Retired high-ranking military and CIA veterans have challenged the legality and efficacy of drone killings. Retired U.S. Army Colonel Ann Wright squarely denies the legality of drone warfare by saying that “drones are assassination machines, used for targeted assassination, extrajudicial ultimate death for people who have not been convicted of anything.”
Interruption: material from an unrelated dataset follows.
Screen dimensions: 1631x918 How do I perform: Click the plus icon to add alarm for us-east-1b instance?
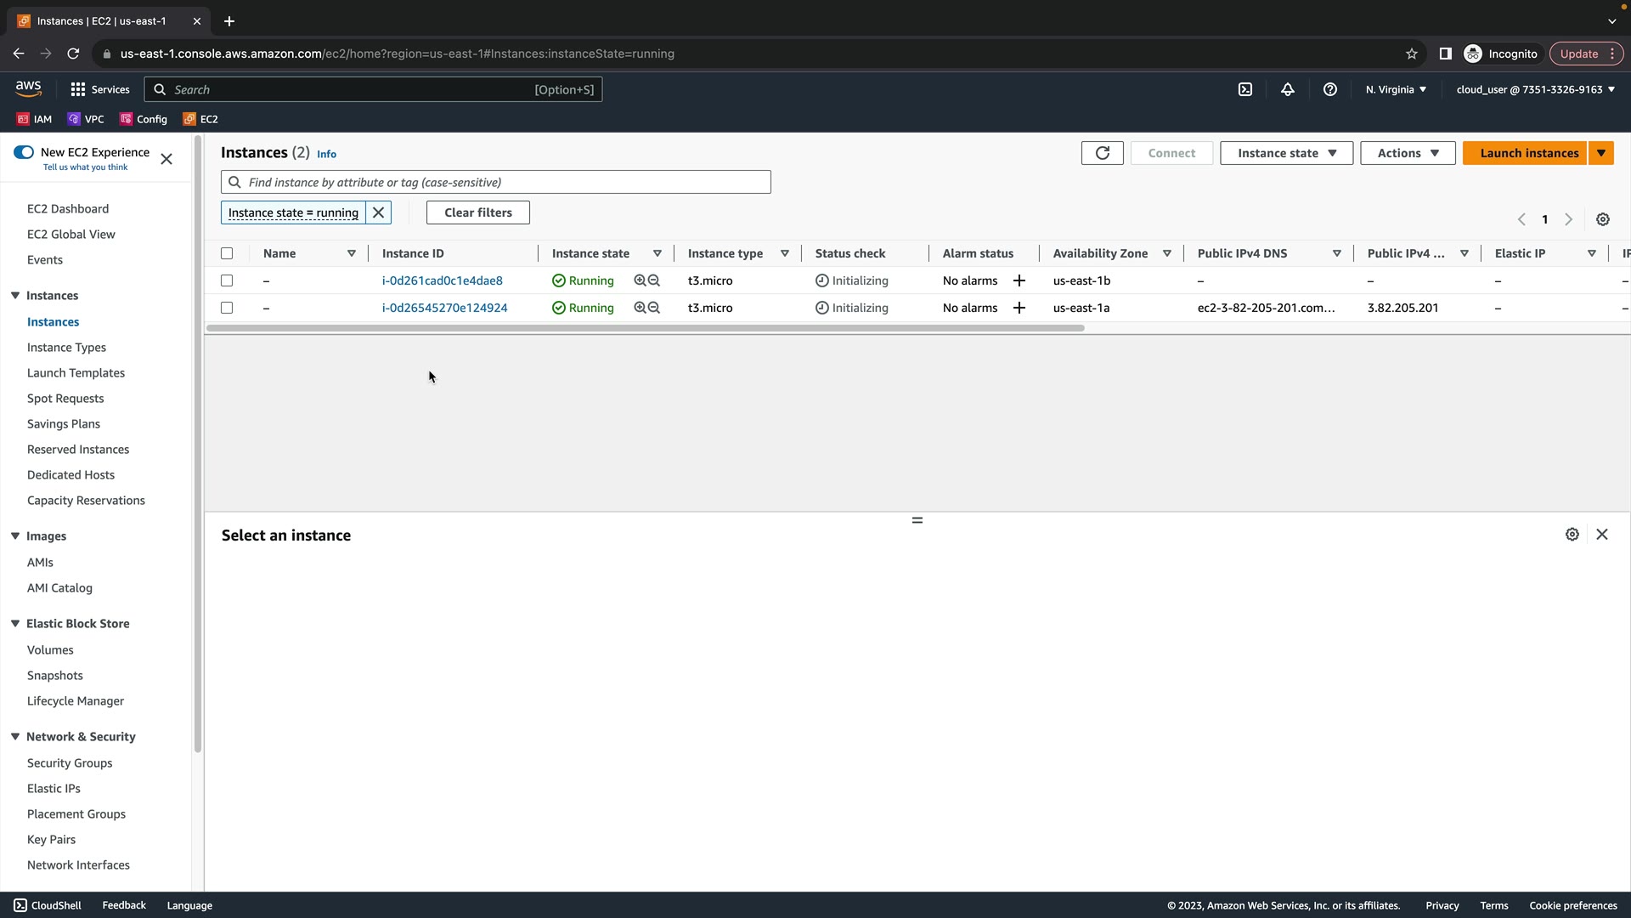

Drone strikes are also counterproductive, according to Robert Grenier, former Director of the CIA Counter-Terrorism Center, who wrote, “One wonders how many Yemenis may be moved in the future to violent extremism in reaction to carelessly targeted missile strikes, and how many Yemeni militants with strictly local agendas will become dedicated enemies of the West in response to US military actions against them.”

Emerging technologies such as drones and cyber-combat missions are reshaping the future of war. With a video joystick, bombs could now be launched thousands of miles away. The rapid proliferation of drones, beyond their own ethical and legal quandaries, makes violence and aggression so much easier and cheaper to perpetrate and therefore so much more likely.

For drone operators, the experience of piloting a drone is not unlike the video games they grew up with. It’s similar to operating PlayStation warfare. Unlike traditional pilots, who physically fly their payloads to a target, drone operators kill at the touch of a button, without ever leaving their base – amounting to what critics of drones call as  desensitizing the taking of human life. A target of a drone strike is called by the military a “bug splat,” since viewing the body through a grainy-green video image gives the sense of an insect being crushed. “Bug splat” also happens to be the name of a children’s video game.

No wonder the bodies of the targeted terrorists by the Philippine military in Parang, Sulu have not been recovered. They must have been crushed into “bug splats.”